3. Target-market profiles- age, gender, income, location, density, usage, rate, and buying patterns
4. Distribution Channels and availability of appropriate resellers
5. The competitive and regulatory forces in the environment
Rebates
A return of part of the purchase price of a product. Offered by the producer to consumers who submit a coupon and specific proof of purchase. Low cost promotional method
Coupons
A coupon reduces the retail price of a particular item by a stated amount at the time of purchase. Customers find coupons in newspapers, magazines, and direct mail. Allows businesses to focus on existing customers and provides incentives for those customers to tell about other deals. Low cost promoting companies products.
Sample
A free product given to customers to encourage trial and purchase. To increase awareness of the product, increase sales in early stages of product life cycle and improve distribution. Most expensive sales promotion technique. Organization must consider factors like seasonal demand for the product, market characteristics, and prior advertising.
Premiums
A gift that a producer offers a customer in return for buying its product. Used to attract competitor’s customers, introduce different sizes of established products, add variety to other promotional efforts, and stimulate consumer loyalty. Creativity is essential. Desirable to customers, and must suit target audience. Premiums are placed on or inside packages and can be distributed through retailers or the mail.
Frequent-User Incentives
A program developed to reward customers who engage in repeat (frequent) purchases. Used by service businesses such as airlines, hotels, and auto rental.

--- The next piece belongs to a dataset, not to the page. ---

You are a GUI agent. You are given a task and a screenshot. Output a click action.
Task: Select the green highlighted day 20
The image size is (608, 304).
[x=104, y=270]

Point-of-Purchase Displays
Promotional material placed within a retail store. Located near where the product is being promoted. Set up by manufacturers or wholesalers
Trade show
Industry-wide exhibit at which many sellers. Organized for dealers to permit manufacturers to show their latest lines to retailers, and stimulate consumer awareness and interest such as annual home shows
Buying Allowances
Temporary price reduction to resellers for purchasing specified quantities of a product. Incentive to resellers to handle new products and may stimulate purchase of items in large quantities.
Cooperative Advertising
Arrangement whereby a manufacturer agrees to pay a certain amount of retailer’s media cost for advertising the manufacturer’s products
Public Relations
Broad set of communication activities used to create a maintain favorable relationships between an organization and various public groups, both internal and external, May include employees, stockholders, suppliers, educators, the media, government officials, and society in general. Promotes people, places, activities, and increase publics awareness of products, brands, or activities
Types of Public Relation Tools
Used to convey messages and to create images. Organizations prepare written brochures, newsletters, company magzizines, annual reports, and news releases. They can also create corporate identity materials i.e. logos, business cards, signs, and stationary. Public Relation Tools are speeches, event sponsorship (effective way to increase brand recognition and media coverage)
Publicity
An important part of public relations., it increases public awareness of a firm or brand through mass media communications at no cost to the business. It is defined as the communication of a news story form about an organization, its products, or both. Organizations use publicity to provide information about products, to announce new product launches, expansions, or research, and strength the image.
News Release
A typed page of about 300 words which is provided by an organization to the media as a form of publicity. Includes firms address, phone #, and contact.
Feature Article
A piece (of up to 3,000 words) prepared by an organization for inclusion of a particular publication
Captioned Photograph
A picture accompanied by a brief explanation
Press Conference
A meeting at which invited media personnel hear important news announcements and receive supplementary textual materials and photographs.